SOURCE PASSAGE:
◆ ◆ ◆
All this might seem maniacally pointless pedantry. But as cognitive therapists note, thoughts trigger emotions, and "finalistic, absolutistic" thoughts trigger stressful emotions. "I am a failure" feels permanent, all-encompassing, hopeless. Restating it in E-Prime – "I feel like a failure" or "I have failed at this task" – makes it limited, temporary, addressable.
There's no question that many have found therapeutic value in general semantics.  But perhaps more to the point, E-Prime can be very useful for critical thinking, brainstorming, and problem-solving, as Burkeman explains:

"I have found repeatedly," wrote the novelist Robert Anton Wilson, an E-Prime advocate, "that when baffled by a problem in science, in philosophy, or in daily life, I gain immediate insight by writing down what I know about the enigma in strict E-Prime." Political debates might benefit, too, since E-Prime renders unyielding dogmatism – "All immigrants are scroungers!", "Taxation is theft!" etcetera – essentially impossible. As George Santayana put it, "The little word 'is' has its tragedies."
◆ ◆ ◆
Source records:
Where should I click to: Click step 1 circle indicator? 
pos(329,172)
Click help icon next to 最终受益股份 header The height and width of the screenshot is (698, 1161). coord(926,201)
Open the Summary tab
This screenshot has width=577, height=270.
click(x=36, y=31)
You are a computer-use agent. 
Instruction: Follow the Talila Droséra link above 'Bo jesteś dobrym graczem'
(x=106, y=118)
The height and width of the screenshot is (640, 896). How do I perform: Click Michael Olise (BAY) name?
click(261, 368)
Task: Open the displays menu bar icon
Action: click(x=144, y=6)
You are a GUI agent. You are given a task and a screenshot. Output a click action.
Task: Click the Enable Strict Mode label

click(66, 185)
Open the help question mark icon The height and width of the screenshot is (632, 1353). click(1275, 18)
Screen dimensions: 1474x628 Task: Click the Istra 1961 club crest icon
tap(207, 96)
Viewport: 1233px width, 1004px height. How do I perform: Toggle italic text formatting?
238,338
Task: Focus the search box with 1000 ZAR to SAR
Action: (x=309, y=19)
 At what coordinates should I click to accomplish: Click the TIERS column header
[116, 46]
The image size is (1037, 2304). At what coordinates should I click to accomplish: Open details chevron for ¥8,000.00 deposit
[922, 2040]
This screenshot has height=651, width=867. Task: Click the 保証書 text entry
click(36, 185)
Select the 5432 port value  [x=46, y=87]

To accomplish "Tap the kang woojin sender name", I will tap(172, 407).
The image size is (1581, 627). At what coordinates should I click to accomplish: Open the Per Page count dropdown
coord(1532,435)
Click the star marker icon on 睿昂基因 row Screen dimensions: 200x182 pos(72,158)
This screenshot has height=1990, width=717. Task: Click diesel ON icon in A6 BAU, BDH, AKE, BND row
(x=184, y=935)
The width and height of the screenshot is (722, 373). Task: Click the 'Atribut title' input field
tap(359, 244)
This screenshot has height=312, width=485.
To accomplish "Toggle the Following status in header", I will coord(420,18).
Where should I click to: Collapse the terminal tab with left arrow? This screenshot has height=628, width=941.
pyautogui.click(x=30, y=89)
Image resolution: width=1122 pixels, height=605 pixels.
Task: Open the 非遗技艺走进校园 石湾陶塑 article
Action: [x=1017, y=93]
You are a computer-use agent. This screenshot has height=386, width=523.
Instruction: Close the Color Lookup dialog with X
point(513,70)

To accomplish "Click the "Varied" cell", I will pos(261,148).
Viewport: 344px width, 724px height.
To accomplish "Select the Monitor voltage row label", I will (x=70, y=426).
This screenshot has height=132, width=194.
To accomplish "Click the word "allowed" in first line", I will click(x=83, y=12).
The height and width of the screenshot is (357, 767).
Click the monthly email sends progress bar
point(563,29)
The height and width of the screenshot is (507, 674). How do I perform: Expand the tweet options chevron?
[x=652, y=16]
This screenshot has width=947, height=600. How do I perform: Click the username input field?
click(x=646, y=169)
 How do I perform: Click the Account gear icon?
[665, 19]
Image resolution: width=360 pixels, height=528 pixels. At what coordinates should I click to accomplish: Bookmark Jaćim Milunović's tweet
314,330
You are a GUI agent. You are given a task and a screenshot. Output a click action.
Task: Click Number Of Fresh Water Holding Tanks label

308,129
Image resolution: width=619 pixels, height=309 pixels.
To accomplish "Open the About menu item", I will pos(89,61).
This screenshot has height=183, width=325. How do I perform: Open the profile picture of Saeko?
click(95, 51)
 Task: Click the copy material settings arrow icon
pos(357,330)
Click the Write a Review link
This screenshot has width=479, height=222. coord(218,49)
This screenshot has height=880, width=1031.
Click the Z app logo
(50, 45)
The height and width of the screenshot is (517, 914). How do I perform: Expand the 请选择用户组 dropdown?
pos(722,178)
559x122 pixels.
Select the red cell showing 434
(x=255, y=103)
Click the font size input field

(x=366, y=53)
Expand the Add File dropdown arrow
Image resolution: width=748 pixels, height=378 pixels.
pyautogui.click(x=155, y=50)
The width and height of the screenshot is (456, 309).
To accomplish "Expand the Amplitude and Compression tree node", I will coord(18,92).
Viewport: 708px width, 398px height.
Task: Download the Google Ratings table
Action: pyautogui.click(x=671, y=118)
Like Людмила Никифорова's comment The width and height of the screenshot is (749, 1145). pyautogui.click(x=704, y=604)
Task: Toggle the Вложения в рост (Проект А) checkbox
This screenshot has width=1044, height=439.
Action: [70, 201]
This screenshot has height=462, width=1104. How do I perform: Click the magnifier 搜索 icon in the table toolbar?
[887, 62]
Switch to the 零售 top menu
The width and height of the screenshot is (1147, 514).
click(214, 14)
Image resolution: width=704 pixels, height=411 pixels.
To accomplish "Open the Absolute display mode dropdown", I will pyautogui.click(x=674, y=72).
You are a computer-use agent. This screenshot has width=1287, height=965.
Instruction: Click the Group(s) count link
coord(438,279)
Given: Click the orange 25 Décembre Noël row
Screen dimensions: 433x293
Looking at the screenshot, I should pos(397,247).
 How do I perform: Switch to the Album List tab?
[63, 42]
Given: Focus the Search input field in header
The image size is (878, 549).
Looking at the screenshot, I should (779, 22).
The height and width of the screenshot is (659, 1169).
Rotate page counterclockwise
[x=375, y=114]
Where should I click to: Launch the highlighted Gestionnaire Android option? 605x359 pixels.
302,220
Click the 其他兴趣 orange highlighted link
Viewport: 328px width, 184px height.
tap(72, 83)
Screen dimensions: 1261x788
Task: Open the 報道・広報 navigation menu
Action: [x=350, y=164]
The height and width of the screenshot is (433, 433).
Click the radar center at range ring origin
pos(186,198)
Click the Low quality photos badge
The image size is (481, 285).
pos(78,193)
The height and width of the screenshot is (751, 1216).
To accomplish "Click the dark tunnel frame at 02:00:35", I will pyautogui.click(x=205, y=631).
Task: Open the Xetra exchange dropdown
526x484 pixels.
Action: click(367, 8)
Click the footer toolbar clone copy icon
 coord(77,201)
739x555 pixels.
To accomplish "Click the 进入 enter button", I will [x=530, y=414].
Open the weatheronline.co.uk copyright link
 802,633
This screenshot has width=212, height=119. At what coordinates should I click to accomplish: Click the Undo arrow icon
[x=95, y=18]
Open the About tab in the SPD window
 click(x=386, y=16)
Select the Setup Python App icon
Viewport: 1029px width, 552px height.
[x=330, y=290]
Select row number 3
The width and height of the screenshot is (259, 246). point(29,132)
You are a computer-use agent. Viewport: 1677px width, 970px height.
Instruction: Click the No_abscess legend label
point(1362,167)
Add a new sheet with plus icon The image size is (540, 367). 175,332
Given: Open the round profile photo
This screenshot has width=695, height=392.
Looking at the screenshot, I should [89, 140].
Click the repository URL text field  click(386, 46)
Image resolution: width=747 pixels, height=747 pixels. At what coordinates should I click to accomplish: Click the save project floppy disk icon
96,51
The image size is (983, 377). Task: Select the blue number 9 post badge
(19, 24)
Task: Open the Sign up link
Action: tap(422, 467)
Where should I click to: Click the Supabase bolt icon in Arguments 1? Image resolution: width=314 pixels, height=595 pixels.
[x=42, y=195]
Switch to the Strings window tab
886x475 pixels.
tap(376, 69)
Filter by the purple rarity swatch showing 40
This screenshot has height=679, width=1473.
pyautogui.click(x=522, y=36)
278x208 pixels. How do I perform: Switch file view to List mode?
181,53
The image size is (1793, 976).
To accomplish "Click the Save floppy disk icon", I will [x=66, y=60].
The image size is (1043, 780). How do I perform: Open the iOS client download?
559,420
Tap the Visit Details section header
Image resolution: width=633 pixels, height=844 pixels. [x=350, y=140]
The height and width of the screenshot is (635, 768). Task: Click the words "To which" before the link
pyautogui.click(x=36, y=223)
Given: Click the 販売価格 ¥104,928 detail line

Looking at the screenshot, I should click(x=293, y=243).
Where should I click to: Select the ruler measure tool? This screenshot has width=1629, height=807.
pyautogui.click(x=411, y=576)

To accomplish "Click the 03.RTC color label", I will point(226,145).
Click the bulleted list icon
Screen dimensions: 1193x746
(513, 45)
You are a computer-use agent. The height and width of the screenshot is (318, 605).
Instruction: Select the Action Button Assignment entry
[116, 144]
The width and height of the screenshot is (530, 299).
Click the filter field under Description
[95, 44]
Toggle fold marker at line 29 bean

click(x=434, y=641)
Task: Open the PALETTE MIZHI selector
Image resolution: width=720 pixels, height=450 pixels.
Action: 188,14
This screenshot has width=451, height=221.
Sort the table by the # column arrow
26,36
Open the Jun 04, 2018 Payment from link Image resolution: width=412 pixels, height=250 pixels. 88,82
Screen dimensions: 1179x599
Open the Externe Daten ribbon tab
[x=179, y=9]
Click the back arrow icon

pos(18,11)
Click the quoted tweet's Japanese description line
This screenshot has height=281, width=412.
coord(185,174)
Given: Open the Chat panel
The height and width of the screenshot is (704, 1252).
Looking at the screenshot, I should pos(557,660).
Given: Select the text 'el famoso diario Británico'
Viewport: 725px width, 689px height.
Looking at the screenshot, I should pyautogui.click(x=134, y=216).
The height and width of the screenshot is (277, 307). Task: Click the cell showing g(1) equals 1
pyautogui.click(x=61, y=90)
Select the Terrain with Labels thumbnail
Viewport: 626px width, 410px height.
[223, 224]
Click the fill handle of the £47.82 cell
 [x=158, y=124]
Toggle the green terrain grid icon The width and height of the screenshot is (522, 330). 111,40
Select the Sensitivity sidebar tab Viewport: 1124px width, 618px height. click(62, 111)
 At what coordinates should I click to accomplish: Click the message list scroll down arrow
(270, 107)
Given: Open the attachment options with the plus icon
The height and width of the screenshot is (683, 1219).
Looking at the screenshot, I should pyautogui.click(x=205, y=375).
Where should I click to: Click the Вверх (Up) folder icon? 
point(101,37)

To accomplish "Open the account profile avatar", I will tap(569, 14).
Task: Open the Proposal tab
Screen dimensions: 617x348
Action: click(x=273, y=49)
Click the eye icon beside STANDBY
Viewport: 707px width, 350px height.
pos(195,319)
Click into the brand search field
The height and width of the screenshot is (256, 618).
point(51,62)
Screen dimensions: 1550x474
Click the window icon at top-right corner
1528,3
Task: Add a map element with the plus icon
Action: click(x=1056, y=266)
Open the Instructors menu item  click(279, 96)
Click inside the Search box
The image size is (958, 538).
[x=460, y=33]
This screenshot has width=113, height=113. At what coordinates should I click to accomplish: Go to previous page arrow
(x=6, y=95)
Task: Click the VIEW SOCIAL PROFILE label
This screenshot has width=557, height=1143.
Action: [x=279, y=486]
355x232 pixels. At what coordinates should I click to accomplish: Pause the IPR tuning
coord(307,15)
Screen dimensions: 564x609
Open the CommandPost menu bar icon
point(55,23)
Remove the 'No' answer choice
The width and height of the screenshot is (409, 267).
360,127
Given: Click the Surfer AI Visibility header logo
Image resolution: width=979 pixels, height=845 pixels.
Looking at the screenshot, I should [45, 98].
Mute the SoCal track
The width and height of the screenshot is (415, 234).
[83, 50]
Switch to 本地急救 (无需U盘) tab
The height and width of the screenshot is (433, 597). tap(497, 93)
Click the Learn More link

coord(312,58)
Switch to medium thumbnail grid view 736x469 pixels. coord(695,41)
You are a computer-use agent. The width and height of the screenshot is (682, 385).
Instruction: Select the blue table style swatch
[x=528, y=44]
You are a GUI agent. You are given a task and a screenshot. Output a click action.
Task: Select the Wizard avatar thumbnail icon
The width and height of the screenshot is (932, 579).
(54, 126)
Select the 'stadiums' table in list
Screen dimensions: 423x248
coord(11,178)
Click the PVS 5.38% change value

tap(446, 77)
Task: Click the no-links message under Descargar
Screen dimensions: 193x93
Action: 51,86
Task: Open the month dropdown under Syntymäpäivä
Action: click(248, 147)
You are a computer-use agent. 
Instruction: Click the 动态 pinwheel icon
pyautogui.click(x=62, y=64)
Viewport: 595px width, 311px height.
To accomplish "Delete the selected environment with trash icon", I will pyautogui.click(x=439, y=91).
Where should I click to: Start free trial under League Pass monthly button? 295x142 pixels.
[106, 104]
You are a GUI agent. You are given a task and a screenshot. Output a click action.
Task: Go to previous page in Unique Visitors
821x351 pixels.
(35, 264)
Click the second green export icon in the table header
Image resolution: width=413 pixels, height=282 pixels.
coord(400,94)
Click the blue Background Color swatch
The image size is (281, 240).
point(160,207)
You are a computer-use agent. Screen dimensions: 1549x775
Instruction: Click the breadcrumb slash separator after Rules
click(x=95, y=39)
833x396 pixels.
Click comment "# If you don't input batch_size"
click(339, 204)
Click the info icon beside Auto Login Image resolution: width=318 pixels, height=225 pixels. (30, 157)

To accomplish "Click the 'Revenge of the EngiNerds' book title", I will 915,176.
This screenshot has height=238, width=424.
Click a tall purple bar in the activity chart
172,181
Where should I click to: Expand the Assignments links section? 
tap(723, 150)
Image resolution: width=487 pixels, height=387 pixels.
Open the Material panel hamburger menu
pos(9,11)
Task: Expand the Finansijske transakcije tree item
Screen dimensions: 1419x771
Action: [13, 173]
◆ ◆ ◆
TO DO:
1 – According to the E-Prime passage, which novelist advocated E-Prime?
2 – Write the next part of the E-Prime passage, picking up after its final sentence.
These rows were drawn from an unrelated source.

TASK ANSWERS:
1 – Robert Anton Wilson

2 –
I love that Santayana quote, don't you?  And fundamentally, the problem is that our language leads us to think in terms of identity relationships, of things that are the same as each other, rather than different unique events in spacetime.  Anyway, let's return once more to Oliver for his concluding paragraph:

E-Prime never really caught on; General Semantics fell out of fashion. (It can't have helped that Korzybski's fans included that high-priest of poppycock, L Ron Hubbard.) Even so, trying to express one's thoughts without using "to be" can have a curiously salutary, bracing effect. In this column, with the obvious exception of the quoted examples, I have attempted to do this.

Bravo, Mr. Burkeman, bravo!   This article is an excellent illustration of how you can eliminate the verb to be seamlessly, without resort to any awkward constructions or convolutions, or obvious manipulations.  And when it comes to writing, the value of E-Prime is quite clear.  Simply put, minimizing the use of to be as much as possible makes for better writing.  To be indicates static relationships, rather than dramatic actions and events.

To be, simply put, is to bore.

It is raining is boring, as compared to, The rain poured down from the sky, which also leads me to find some kind of metaphor, e.g., like flop sweat from an overweight comedian performing for a stone-faced audience.  Okay, maybe not exactly deathless prose, but I think you can see my point.

E-Prime or not E-Prime, that is the question.  Well, for critical thinking and good writing, it's an excellent tool to have at your disposal.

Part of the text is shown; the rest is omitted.